Map projections¶
Coordinate reference systems (CRS) are important because the geometric shapes in a GeoDataFrame are simply a collection of coordinates in an arbitrary space. A CRS tells Python how those coordinates are related to places on the Earth. A map projection (or a projected coordinate system) is a systematic transformation of the latitudes and longitudes into a plain surface where units are quite commonly represented as meters (instead of decimal degrees). This transformation is used to represent the three dimensional earth on a flat, two dimensional map.
As the CRS in different spatial datasets differ fairly often (i.e. one might have coordinates defined in decimal degrees while the other one has them in meters), it is a common procedure to redefine (or reproject) the CRS to be identical in both layers. It is important that the layers have the same coordinate reference system as it makes it possible to analyze the spatial relationships between the layers, such as conduct a Point in Polygon -query.
Choosing an appropriate projection for your map is not always straightforward because it depends on what you actually want to represent with your map, and what is the spatial scale of your data. In fact, there does not exist a “perfect projection” since each one of them has some strengths and weaknesses, and you should choose such projection that fits best for your needs. In fact, the projection you choose might even tell something about you:
Source: XKCD, See a full comic about“What your favorite map projection tells about you”.
For those of you who want a bit more analytical approach for choosing the projection, you can get a good overview from georeference.org, or from this blog post introducing the strengths and weaknesses of a few commonly used projections.
Coordinate reference system (CRS) in Geopandas¶
Luckily, defining and changing projections is easy in Geopandas. In this tutorial we will see how to retrieve the coordinate reference system information from the data, and how to change it. We will re-project a data file from WGS84 (lat, lon coordinates) into a Lambert Azimuthal Equal Area projection which is the recommended projection for Europe by European Commission.

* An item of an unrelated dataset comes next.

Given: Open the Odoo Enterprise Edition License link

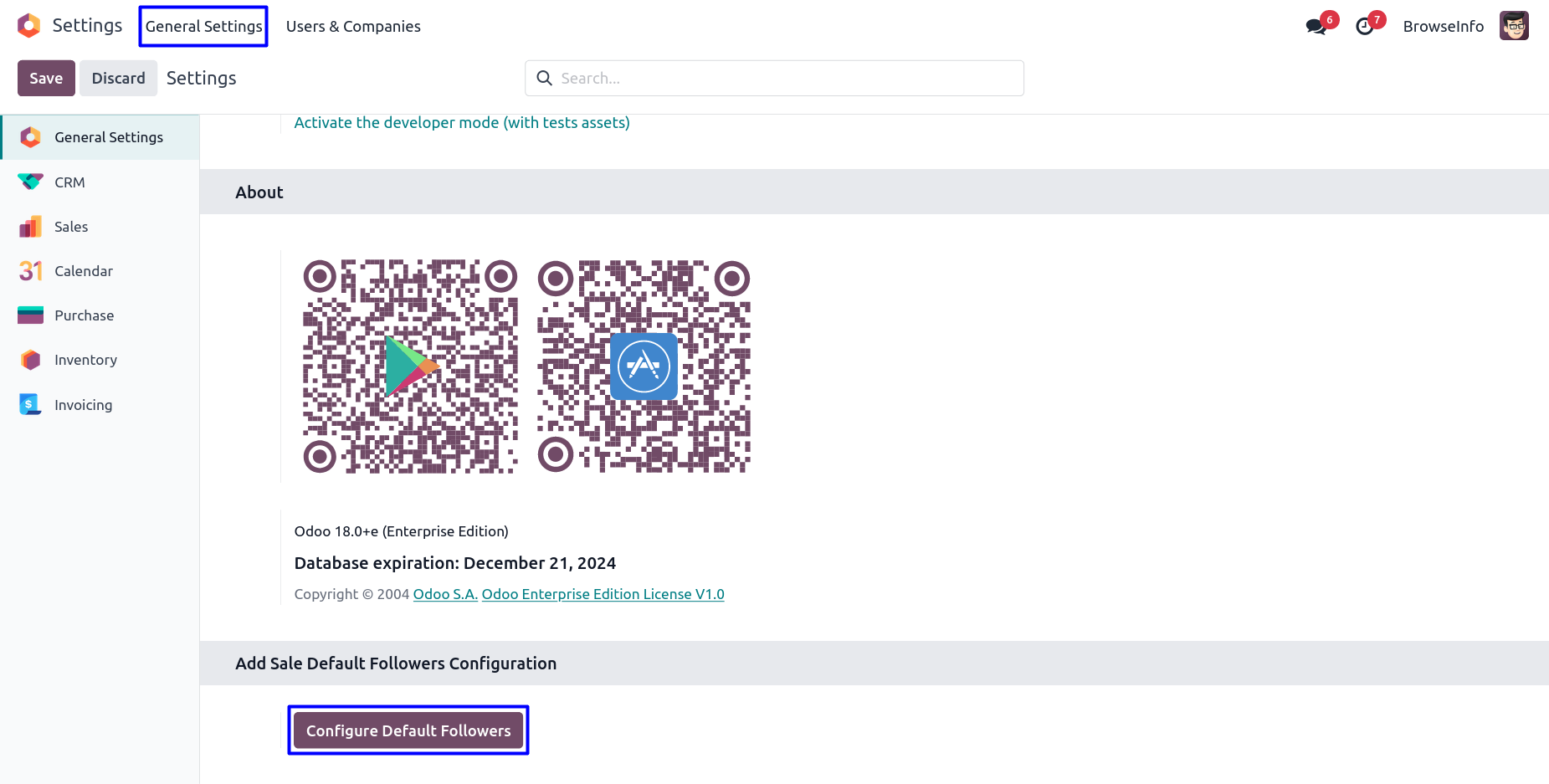Looking at the screenshot, I should (603, 594).

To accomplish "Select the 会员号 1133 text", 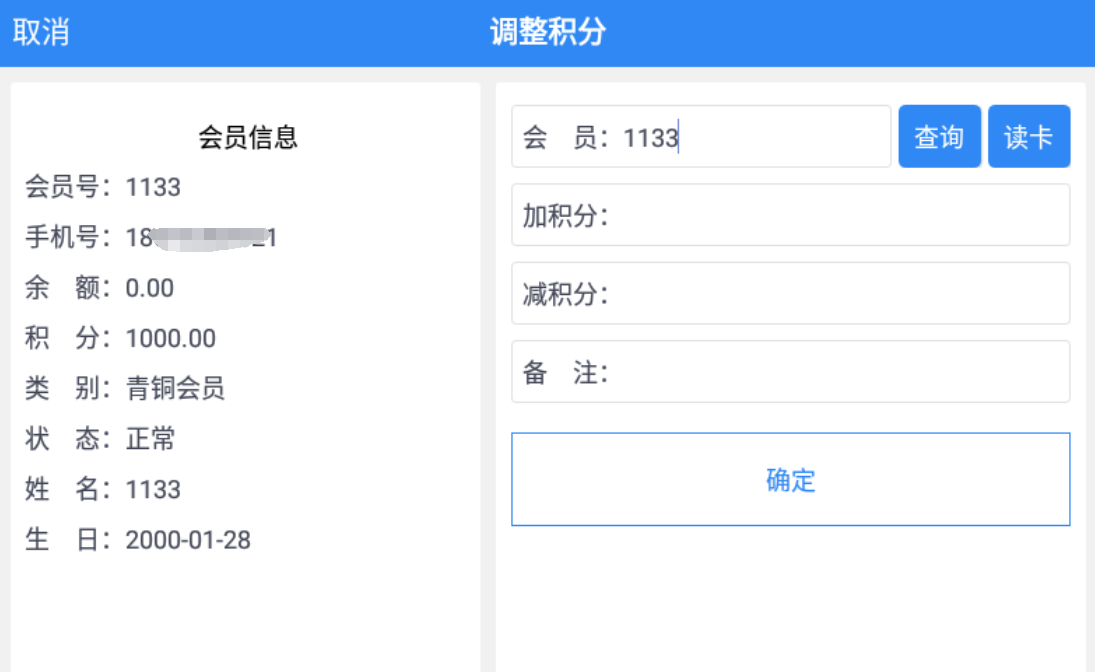I will coord(153,187).
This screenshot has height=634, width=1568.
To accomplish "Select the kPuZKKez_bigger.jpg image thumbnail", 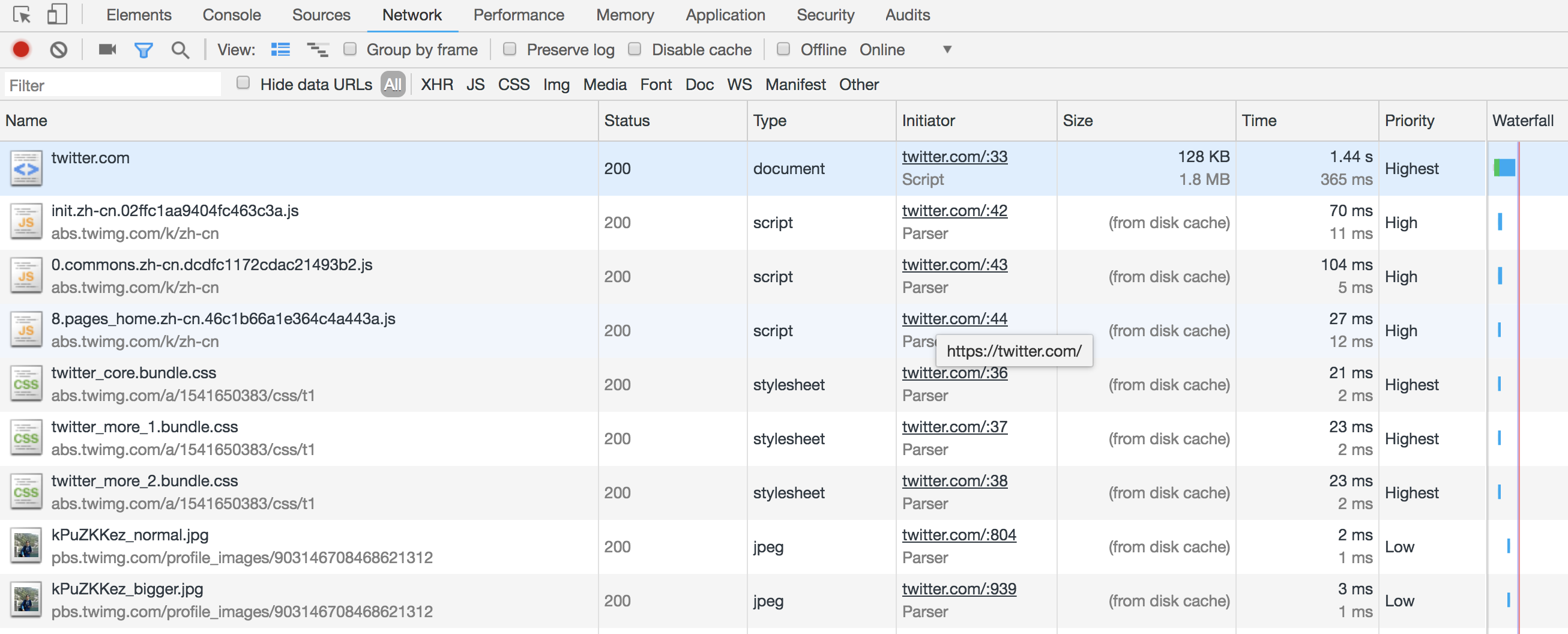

For this tutorial we will be using a Shapefile called
Europe_borders.shp
representing the country borders in Europe, that
you already should have downloaded during the previous
tutorial.
Shapefile should always contain information about the coordinate
reference system that is stored in .prj
-file (at least if the data
has been appropriately produced). When reading the data into
GeoDataFrame
with Geopandas this information is automatically stored
into .crs
attribute of the GeoDataFrame.
- Let’s start by reading the data from the
Europe_borders.shp
file and checking thecrs
:
In [1]:
# Import necessary packages
import geopandas as gpd
# Read the file
fp = "L2_data/Europe_borders.shp"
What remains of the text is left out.